Obviously it will be a difficult time, and hopefully you have something else, but they won't just let you die because you can't afford it.
Frequent consumption of red and processed meat is strongly linked to a higher risk of colorectal cancer, with studies showing a 30% to 40% increased risk for high consumption levels [1]. Processed meat, in particular, raises CRC risk by about 18% for every 50-gram daily portion [2].
Your ultra-endurance athletes might be convinced they need more protein in their diets and are most likely consuming large quantities of meat.
1: https://pmc.ncbi.nlm.nih.gov/articles/PMC10194058/
2: https://www.umassmed.edu/news/news-archives/2015/10/umms-col...
A recent finding from last year looked at the mutational signatures in colon cancer in those under 50:
https://www.nature.com/articles/s41586-025-09025-8
The different processes that damage DNA have sequence preferences for the direct change in the DNA (e.g. G-->C versus G-->T), as well as the sequence around the damage. Smoking causes very very different signatures of DNA damage than, say, damage from UV from being in the sun.
So every cell in our body carries with it a (noisy) history of the mutagenic processes it has been exposed to.
This paper found some differences in these mutational signatures of later colon cancers, and attributed them to colibactin, a mutagen produced by bacteria.
It remains to be seen what percentage of the increase in under-50 colon cancers this would explain, but it's an additional risk factor that didn't make it onto the chart, likely because it's not coming from standard epidemiological analysis, and instead from the world of molecular analysis.
It has been hard, well impossible, to show that screening for colorectal cancer reduces the total or overall death rate. For example, a recent study published in the NEJM in 2022 did find a reduction in persons who died from colorectal carcinoma after screening with colonoscopy. But they did NOT find that the total or overall death rate had decreased!

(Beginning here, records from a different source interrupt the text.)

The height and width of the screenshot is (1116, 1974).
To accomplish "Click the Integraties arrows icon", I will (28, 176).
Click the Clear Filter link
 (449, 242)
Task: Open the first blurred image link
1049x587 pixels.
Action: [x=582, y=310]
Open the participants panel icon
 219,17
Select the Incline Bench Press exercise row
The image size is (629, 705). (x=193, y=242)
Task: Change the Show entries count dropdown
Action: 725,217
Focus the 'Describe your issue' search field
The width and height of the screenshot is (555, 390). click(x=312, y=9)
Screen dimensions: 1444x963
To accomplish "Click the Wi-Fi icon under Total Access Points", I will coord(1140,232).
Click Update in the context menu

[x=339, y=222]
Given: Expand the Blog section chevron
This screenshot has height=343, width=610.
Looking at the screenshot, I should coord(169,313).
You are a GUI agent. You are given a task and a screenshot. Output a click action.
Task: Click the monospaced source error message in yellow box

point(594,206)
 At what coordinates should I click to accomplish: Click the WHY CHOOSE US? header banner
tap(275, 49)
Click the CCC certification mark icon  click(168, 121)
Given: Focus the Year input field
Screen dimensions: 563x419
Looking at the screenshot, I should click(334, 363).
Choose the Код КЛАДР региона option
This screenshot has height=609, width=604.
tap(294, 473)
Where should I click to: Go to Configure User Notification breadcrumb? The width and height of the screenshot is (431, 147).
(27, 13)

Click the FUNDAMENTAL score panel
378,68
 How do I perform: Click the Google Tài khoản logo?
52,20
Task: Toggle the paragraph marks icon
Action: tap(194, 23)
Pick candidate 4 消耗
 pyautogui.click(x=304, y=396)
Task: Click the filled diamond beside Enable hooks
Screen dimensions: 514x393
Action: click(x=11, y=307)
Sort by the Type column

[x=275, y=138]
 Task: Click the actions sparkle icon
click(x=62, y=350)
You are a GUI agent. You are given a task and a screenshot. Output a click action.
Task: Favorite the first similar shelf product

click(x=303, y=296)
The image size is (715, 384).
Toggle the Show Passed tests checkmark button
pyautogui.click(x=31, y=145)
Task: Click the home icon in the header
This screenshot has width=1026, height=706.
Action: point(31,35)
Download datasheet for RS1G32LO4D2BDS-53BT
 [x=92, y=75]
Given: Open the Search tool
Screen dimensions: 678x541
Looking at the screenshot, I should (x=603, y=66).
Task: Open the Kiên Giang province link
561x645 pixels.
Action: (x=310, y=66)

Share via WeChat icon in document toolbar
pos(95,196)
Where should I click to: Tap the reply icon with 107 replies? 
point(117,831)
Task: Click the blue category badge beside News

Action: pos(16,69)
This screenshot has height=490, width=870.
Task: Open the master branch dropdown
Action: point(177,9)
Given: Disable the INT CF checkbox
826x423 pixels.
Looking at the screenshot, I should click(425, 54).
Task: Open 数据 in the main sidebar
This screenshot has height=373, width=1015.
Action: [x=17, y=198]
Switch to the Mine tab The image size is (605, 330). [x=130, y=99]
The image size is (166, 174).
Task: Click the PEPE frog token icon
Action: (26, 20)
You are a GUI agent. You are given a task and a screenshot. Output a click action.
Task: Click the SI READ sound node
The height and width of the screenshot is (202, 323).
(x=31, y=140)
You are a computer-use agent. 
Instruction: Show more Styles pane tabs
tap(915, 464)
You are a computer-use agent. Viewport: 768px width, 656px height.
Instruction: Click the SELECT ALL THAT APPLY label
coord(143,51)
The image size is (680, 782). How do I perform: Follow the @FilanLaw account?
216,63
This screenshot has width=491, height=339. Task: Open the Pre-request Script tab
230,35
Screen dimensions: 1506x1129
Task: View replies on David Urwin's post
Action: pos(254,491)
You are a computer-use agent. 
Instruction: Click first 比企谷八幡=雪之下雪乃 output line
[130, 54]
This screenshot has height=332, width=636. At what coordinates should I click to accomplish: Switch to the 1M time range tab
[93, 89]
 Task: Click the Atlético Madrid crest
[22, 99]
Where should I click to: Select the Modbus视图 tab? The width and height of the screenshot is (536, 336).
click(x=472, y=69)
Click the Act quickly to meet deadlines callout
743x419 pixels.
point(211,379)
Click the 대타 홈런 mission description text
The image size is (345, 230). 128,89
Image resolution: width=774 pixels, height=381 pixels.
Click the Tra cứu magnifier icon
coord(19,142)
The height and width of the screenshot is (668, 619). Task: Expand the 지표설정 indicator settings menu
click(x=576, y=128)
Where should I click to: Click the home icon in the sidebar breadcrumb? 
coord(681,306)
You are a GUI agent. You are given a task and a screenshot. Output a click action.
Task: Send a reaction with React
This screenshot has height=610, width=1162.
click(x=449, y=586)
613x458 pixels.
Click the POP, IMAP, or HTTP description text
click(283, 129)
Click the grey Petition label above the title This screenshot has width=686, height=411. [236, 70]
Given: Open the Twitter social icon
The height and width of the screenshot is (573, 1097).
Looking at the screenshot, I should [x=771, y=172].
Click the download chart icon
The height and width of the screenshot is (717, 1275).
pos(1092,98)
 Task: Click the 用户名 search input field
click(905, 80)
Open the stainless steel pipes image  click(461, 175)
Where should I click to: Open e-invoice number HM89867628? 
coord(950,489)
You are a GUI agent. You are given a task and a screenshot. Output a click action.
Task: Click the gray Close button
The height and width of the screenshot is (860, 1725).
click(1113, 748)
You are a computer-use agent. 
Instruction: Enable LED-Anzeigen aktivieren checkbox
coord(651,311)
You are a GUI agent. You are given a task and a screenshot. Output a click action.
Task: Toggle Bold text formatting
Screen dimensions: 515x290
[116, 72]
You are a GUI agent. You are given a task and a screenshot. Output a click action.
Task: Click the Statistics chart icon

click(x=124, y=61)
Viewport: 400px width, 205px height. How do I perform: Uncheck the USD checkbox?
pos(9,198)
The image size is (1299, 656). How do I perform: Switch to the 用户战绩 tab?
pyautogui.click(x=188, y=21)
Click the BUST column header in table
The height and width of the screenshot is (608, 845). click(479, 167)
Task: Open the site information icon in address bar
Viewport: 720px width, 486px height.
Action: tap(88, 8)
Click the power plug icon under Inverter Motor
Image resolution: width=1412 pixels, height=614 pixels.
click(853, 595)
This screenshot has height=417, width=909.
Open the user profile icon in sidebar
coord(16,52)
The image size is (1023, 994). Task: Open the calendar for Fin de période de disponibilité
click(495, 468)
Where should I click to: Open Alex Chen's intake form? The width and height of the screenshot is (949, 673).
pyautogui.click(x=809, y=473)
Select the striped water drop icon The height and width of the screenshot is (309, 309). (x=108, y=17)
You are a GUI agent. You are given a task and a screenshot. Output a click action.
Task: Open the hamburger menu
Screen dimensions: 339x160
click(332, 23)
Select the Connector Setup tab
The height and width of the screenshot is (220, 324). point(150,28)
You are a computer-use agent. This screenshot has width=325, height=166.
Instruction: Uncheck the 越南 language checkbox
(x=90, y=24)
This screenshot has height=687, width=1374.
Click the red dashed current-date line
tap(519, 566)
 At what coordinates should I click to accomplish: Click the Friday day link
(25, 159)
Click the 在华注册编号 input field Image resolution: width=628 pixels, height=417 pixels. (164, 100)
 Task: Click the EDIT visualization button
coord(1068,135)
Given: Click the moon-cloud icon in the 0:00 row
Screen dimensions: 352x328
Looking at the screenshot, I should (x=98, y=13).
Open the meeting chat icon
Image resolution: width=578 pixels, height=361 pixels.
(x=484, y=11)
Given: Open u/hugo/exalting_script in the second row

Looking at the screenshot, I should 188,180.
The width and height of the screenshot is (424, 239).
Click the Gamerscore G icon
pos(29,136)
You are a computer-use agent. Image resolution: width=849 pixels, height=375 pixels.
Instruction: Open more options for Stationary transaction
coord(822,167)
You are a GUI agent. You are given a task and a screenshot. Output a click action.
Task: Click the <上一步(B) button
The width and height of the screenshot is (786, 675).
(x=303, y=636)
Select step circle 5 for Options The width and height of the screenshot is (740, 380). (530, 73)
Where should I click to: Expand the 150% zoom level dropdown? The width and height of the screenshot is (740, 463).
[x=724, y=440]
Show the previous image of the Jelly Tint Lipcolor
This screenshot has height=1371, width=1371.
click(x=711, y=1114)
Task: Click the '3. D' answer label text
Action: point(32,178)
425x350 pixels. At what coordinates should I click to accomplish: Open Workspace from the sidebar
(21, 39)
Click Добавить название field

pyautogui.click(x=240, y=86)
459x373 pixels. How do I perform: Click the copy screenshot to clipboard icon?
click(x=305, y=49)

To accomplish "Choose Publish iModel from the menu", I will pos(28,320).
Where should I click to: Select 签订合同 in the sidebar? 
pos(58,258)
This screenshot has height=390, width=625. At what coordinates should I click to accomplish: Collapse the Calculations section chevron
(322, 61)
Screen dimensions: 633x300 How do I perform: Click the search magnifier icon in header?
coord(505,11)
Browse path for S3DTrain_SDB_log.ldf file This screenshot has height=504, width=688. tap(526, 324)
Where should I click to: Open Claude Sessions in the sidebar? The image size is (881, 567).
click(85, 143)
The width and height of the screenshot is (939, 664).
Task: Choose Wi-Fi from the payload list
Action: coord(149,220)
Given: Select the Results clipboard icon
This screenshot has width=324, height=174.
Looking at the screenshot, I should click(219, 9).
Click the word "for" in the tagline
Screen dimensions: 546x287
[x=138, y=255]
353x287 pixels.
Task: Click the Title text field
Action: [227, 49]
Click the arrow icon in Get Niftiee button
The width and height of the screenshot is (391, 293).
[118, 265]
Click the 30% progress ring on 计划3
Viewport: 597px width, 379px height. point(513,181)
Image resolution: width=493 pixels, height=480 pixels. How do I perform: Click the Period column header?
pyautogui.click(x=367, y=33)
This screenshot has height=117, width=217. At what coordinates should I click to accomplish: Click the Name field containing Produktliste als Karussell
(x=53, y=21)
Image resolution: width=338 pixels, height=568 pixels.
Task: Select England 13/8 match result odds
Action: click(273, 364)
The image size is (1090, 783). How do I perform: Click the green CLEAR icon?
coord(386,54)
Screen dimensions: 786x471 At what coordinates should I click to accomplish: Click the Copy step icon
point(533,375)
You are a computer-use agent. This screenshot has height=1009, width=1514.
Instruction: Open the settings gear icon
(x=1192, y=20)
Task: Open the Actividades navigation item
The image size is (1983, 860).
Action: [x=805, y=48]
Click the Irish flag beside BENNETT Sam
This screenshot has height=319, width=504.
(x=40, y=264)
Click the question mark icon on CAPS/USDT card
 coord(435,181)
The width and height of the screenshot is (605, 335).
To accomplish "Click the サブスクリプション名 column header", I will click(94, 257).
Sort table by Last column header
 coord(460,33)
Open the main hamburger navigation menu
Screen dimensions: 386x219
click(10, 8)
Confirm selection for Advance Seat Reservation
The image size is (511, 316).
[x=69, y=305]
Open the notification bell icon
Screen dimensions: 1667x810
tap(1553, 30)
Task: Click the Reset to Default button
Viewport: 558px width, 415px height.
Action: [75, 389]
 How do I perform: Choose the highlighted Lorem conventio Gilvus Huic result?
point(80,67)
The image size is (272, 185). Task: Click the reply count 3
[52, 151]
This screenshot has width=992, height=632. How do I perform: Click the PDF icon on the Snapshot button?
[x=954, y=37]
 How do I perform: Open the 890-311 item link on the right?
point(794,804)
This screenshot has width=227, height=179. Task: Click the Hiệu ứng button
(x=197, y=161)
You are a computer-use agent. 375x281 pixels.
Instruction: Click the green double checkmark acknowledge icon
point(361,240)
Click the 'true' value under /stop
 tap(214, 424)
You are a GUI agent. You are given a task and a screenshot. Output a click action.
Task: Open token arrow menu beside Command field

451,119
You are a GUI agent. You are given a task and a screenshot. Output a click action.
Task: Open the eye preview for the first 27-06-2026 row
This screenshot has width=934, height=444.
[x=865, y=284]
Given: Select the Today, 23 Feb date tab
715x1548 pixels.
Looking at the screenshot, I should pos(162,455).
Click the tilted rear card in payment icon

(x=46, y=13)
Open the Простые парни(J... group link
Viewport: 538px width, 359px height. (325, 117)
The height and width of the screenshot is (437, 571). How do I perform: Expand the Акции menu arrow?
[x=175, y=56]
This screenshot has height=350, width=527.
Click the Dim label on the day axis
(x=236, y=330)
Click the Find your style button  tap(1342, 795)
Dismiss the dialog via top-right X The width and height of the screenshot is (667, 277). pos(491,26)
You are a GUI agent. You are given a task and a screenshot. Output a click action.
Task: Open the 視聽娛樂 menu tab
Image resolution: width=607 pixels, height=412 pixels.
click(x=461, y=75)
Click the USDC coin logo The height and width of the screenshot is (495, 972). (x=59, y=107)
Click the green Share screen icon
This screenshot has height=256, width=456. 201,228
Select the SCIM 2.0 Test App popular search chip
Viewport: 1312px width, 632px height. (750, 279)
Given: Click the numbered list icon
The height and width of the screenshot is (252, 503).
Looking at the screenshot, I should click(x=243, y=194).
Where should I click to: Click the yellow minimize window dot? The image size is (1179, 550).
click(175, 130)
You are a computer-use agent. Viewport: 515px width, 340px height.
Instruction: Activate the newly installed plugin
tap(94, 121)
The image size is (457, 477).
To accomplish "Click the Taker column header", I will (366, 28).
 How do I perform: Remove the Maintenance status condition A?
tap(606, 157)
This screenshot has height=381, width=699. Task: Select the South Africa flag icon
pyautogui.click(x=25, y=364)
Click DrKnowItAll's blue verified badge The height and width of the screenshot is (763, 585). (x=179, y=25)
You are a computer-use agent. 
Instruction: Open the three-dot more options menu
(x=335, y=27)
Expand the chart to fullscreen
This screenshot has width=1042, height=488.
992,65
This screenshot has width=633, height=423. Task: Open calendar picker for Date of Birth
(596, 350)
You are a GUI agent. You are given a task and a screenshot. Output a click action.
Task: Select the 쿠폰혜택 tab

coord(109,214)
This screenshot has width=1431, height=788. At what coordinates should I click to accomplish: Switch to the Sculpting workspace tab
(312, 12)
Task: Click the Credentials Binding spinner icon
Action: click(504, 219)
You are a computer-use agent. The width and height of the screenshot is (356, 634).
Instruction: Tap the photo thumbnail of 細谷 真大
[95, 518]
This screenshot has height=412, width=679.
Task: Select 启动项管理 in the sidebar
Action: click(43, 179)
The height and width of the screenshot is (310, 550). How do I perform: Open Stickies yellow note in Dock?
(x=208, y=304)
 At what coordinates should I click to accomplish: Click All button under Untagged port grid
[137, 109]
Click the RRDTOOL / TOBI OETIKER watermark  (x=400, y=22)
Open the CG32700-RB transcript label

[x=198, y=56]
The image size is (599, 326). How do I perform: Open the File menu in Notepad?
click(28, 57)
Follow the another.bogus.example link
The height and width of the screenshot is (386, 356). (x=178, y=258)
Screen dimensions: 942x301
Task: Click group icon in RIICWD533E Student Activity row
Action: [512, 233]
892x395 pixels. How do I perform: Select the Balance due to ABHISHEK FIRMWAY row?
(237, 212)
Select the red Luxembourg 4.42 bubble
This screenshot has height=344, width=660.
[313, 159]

"The risk of death from any cause was 11.03% in the invited group and 11.04% in the usual-care group (risk ratio, 0.99; 95% CI, 0.96 to 1.04)." N Engl J Med 2022;387:1547-1556 DOI: 10.1056/NEJMoa2208375V
When reading 'screening' studies, one usually needs to look very carefully at the article and published data to find this statistic. Sometimes it is not even reported at all, it is simply ignored. It's almost like the authors don't want the fact that the screening program does not reduce one's risk of dying to any measurable degree is ... embarrassing?
This problem is not unique to colorectal cancer screening.
They should probably extend the eligibility to these younger high-risk groups.